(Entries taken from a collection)
☆ ☆ ☆

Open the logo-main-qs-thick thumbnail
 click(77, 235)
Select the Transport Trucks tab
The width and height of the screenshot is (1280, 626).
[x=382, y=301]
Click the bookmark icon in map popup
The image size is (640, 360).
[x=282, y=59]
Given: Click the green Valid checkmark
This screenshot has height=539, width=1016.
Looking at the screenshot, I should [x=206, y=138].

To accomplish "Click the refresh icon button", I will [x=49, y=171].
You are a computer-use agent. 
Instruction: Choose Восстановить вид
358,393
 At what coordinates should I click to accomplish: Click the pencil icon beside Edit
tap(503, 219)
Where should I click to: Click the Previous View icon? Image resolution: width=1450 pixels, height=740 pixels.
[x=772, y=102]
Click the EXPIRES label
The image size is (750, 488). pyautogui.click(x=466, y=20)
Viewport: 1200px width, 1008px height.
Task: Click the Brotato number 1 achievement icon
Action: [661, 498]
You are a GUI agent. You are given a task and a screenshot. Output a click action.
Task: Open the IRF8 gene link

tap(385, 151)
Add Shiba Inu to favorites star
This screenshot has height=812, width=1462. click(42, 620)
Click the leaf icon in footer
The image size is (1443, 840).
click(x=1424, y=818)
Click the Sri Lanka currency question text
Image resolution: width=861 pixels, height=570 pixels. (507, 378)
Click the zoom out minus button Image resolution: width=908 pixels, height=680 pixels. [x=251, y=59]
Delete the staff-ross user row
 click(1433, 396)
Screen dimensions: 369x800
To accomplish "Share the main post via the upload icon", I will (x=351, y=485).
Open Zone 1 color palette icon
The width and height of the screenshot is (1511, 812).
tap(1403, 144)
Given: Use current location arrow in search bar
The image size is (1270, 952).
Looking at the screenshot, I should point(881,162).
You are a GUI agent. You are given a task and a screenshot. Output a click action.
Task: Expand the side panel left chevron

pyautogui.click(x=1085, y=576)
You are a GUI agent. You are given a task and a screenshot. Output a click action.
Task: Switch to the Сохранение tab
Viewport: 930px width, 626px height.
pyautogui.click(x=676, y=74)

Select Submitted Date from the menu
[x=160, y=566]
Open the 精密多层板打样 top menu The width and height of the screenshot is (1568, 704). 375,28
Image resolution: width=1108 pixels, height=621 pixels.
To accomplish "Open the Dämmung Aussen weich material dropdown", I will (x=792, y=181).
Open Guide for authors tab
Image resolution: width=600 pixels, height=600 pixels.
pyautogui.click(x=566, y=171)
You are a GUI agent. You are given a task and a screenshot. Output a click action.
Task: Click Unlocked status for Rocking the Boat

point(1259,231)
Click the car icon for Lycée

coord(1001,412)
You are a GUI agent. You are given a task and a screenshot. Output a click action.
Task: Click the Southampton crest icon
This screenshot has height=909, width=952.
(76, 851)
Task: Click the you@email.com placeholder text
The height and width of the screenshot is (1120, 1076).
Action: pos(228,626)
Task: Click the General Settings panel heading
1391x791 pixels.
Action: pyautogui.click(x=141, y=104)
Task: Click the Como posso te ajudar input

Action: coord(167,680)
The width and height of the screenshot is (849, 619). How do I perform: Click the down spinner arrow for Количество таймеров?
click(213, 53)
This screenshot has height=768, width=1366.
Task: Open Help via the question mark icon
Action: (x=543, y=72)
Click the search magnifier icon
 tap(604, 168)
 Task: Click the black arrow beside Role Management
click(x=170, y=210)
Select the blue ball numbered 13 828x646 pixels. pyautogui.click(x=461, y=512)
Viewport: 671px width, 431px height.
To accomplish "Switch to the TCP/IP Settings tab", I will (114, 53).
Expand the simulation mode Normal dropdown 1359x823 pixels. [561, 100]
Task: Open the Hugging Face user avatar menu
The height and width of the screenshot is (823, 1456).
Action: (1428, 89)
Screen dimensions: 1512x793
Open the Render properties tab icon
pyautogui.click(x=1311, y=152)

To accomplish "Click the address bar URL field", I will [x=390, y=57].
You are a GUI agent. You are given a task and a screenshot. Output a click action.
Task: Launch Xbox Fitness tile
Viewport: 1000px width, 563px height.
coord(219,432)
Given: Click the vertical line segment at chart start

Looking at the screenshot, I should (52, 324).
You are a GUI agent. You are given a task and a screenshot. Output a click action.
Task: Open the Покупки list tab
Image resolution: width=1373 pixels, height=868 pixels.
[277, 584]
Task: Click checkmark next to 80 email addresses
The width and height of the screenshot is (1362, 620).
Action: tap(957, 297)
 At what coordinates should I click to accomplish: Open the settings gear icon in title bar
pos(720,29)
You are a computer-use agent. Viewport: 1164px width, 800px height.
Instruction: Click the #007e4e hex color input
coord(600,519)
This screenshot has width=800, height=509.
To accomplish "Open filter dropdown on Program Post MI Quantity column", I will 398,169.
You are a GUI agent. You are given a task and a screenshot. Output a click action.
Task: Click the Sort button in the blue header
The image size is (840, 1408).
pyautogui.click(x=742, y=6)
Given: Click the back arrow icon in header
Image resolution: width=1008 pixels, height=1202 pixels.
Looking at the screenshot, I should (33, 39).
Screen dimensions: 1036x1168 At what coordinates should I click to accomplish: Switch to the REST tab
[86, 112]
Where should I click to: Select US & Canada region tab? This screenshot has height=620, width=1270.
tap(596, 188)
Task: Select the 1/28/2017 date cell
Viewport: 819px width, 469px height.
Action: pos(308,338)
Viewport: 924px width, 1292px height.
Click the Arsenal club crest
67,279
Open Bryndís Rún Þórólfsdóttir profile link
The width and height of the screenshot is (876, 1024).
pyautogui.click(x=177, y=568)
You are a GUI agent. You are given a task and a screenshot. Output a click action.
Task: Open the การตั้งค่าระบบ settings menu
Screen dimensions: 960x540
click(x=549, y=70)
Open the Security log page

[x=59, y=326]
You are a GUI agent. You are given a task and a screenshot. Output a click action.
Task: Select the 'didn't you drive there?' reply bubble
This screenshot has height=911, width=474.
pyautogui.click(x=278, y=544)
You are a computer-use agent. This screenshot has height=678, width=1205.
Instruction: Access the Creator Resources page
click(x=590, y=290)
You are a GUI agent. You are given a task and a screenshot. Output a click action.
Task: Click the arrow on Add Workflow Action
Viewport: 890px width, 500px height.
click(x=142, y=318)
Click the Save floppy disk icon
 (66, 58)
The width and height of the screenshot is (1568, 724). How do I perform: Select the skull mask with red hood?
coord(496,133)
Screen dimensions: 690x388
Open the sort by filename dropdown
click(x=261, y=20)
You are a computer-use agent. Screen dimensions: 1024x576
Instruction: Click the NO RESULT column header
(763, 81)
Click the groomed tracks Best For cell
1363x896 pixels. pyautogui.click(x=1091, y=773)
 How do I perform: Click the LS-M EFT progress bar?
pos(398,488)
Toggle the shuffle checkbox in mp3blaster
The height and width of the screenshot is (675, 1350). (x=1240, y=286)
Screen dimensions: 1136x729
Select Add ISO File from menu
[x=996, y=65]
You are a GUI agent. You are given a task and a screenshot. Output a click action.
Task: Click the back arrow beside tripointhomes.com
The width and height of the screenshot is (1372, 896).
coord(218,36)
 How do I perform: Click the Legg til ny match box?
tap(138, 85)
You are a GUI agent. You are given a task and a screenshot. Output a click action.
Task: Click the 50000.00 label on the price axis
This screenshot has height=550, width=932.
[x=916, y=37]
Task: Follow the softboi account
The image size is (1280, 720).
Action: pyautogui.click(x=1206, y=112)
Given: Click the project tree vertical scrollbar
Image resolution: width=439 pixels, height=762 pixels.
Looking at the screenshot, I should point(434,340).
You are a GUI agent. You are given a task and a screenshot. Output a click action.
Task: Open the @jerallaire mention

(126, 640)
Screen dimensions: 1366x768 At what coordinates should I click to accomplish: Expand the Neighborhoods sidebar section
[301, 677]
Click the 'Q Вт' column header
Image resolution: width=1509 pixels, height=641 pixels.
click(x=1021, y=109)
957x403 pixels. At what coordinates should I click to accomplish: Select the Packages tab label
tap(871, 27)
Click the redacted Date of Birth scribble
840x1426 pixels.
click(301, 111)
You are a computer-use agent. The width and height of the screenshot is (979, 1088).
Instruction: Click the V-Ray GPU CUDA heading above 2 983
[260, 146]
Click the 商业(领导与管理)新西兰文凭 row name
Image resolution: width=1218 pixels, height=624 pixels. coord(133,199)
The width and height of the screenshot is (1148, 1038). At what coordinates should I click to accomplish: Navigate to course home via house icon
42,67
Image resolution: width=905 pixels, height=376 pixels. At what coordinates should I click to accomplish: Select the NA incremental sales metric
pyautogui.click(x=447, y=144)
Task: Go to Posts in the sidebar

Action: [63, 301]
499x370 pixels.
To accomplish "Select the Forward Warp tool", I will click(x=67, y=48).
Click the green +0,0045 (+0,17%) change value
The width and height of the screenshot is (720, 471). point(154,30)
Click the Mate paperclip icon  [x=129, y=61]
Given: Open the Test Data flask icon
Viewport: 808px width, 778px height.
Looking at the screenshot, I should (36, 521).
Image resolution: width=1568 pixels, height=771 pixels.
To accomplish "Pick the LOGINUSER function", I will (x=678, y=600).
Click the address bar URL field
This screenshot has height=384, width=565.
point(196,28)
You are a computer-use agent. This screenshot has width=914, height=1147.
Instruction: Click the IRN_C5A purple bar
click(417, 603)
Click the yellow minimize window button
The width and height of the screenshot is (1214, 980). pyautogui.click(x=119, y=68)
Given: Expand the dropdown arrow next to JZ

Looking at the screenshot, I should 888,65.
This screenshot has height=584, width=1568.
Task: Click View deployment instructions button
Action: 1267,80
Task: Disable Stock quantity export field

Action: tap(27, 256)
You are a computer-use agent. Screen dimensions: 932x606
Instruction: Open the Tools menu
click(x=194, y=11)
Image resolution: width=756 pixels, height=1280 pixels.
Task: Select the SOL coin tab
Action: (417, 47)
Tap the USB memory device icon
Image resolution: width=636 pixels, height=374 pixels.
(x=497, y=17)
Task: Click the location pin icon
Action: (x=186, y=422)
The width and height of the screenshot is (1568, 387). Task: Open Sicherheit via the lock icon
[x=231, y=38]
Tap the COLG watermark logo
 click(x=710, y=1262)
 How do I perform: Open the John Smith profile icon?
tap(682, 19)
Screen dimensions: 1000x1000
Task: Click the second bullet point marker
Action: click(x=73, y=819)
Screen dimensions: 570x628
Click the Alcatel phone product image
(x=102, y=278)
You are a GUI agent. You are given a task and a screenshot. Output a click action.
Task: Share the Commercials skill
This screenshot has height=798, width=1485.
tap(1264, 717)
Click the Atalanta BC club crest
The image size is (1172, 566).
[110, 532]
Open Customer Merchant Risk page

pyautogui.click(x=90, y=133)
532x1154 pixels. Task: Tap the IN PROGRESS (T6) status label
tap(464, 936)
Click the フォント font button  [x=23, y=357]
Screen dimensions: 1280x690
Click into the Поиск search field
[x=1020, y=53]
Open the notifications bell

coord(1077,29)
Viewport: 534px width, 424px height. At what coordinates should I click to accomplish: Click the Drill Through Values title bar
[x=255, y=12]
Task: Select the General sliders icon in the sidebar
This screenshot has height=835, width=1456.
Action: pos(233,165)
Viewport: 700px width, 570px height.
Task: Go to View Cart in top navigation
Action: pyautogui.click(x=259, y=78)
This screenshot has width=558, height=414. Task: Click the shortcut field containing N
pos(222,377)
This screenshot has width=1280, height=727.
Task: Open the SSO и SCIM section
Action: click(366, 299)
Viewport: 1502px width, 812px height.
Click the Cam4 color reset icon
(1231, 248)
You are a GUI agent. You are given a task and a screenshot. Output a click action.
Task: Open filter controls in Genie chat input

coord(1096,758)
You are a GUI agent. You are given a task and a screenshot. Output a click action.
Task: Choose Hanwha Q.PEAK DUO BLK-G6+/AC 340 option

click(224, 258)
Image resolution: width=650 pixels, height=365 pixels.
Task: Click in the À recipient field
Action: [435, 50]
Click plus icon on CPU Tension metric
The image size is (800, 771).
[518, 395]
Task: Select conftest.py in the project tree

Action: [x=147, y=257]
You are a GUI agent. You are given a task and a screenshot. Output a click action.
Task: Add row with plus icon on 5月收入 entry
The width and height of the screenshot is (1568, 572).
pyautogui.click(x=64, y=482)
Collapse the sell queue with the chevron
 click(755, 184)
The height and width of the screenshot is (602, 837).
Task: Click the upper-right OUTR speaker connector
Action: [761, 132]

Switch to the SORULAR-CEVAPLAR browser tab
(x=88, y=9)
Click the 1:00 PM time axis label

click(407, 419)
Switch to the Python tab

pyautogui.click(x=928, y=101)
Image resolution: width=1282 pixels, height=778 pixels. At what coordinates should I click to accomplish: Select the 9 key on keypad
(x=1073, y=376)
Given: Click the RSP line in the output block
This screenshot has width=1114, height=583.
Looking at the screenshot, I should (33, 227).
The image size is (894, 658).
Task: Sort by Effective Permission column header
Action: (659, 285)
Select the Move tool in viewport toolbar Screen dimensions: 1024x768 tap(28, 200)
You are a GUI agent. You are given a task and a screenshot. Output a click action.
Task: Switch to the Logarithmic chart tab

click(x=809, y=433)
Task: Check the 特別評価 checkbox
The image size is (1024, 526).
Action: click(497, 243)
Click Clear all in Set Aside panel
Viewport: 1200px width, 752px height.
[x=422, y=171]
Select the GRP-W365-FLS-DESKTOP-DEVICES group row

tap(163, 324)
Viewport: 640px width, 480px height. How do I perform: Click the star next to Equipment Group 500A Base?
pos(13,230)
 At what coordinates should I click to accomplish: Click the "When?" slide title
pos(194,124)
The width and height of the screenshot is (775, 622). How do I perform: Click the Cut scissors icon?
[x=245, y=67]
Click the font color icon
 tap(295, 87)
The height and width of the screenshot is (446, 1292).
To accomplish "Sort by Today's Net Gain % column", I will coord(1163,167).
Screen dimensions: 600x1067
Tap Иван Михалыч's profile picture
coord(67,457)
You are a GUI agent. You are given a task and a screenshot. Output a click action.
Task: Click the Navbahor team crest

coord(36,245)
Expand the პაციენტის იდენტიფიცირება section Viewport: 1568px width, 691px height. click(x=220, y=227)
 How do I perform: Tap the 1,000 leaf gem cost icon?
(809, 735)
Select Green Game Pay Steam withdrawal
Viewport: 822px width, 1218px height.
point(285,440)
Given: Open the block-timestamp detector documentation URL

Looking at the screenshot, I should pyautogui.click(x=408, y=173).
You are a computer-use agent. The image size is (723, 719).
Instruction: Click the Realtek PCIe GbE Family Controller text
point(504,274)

☆ ☆ ☆

### Task requirements
Count the lines in the records above that contain the word "blue", and reply with only that number.

### Your solution
2